Dün 8 Mart Dünya Kadınlar Günü’ydü. Çoğumuz sosyal medyada kutlama mesajları gördük, belki birkaç etkinliğe katıldık ya da çevremizdeki kadınlara küçük jestler yaptık. Ama 8 Mart, çiçeklerle, mesajlarla geçiştirilecek bir gün değil. Bu gün, yıllardır süregelen bir mücadelenin, verilen emeğin ve hâlâ aşılması gereken engellerin hatırlandığı bir gün...
8 Mart’ın kökeni, 1857 yılında New York’ta daha iyi çalışma koşulları isteyen tekstil işçisi kadınların başlattığı grevlere dayanıyor. Ancak bu haklı mücadele, sert bir şekilde bastırıldı ve birçok kadın hayatını kaybetti. Yıllar sonra, 1910’da düzenlenen Uluslararası Sosyalist Kadınlar Konferansı’nda 8 Mart, kadınların haklarını savunmak için bir dayanışma günü olarak ilan edildi. 1977’de ise Birleşmiş Milletler tarafından resmî olarak tanındı. O günden bugüne, kadınların hak mücadelesi hâlâ devam ediyor.
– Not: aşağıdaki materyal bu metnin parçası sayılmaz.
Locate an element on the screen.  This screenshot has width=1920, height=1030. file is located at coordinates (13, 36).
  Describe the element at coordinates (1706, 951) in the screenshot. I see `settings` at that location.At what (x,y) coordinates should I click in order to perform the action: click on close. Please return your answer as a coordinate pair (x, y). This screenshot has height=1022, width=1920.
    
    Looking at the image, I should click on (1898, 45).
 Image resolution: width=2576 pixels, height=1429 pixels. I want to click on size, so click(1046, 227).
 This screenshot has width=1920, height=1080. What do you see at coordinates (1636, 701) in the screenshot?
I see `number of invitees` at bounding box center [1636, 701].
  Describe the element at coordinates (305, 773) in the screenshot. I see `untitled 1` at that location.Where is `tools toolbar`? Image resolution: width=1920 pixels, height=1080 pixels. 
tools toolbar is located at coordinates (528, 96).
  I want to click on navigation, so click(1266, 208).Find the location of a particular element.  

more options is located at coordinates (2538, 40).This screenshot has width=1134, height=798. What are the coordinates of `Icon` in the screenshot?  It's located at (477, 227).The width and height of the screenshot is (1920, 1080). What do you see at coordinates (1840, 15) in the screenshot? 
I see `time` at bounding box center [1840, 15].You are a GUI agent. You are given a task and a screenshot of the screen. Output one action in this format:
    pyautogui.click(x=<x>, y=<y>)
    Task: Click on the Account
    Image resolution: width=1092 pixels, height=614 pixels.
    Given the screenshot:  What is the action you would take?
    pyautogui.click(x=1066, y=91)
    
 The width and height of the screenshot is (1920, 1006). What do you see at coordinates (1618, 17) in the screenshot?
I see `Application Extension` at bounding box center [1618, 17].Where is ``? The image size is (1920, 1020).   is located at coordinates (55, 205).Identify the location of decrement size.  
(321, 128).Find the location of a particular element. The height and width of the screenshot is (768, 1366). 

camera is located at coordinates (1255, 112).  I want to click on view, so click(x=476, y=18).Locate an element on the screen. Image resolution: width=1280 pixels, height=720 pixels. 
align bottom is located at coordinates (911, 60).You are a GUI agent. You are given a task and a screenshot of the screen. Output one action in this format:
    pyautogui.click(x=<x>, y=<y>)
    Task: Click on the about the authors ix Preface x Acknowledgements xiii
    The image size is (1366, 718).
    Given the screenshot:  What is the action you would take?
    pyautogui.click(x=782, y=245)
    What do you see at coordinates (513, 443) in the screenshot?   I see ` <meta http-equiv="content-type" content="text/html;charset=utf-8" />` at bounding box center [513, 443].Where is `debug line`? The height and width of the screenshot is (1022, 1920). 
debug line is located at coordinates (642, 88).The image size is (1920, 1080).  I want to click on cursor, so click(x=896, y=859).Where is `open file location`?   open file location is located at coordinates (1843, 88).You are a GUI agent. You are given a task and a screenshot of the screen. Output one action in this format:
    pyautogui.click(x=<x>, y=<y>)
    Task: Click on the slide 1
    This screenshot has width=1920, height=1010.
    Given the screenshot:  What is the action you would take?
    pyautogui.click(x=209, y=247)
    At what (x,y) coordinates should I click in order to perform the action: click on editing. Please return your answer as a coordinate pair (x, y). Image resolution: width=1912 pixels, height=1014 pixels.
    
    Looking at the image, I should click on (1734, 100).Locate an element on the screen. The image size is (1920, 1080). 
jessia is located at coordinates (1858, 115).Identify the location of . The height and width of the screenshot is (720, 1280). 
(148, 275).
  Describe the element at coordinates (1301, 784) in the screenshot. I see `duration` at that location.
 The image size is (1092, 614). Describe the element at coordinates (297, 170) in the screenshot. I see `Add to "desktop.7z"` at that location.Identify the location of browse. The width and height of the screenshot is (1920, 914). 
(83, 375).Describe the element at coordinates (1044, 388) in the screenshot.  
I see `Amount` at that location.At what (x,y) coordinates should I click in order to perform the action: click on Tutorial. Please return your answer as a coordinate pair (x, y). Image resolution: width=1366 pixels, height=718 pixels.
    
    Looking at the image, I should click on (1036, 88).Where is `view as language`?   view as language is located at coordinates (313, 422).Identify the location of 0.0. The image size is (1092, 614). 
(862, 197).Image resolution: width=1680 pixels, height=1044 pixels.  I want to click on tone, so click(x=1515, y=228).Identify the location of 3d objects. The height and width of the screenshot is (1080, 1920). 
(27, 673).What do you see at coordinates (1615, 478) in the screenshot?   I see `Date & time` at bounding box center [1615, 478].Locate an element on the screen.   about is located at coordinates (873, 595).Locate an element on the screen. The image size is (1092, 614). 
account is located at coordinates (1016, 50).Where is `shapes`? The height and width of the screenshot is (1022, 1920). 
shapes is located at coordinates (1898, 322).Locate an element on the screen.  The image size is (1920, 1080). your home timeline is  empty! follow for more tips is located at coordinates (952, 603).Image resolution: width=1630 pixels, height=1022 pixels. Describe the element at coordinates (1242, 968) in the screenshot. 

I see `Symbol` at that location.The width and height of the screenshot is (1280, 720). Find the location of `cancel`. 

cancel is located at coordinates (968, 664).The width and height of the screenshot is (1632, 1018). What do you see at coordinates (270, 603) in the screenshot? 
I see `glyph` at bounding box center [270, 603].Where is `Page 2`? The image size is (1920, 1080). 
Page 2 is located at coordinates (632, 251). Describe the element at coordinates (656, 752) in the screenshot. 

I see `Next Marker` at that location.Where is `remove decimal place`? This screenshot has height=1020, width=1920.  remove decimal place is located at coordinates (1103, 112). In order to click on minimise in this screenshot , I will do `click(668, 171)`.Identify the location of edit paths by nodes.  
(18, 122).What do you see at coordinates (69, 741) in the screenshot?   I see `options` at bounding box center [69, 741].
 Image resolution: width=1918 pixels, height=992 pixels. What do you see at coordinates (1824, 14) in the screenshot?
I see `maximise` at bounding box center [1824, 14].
Kadınlar iş hayatında, siyasette, bilimde, sanatta çok daha fazla yer almalı. Ama ne yazık ki, cam tavanlar hâlâ var, eşit işe eşit ücret hâlâ sağlanmış değil, kadınlar hâlâ şiddete uğruyor, hâlâ bazı kalıplara sıkıştırılmaya çalışılıyor. Elbette kazanımlar var ama mesele sadece 8 Mart’ta hatırlanmak değil; asıl önemli olan, yılın her günü eşit ve adil bir dünya için çaba göstermek.
O yüzden 8 Mart sadece bir kutlama günü değil, bir farkındalık günü. Bugün, haklarını savunan, emeğini ortaya koyan, mücadeleden vazgeçmeyen kadınlarla daha eşit, daha özgür ve daha adil yarınlar için…
8 Mart Dünya Kadınlar Günü kutlu olsun.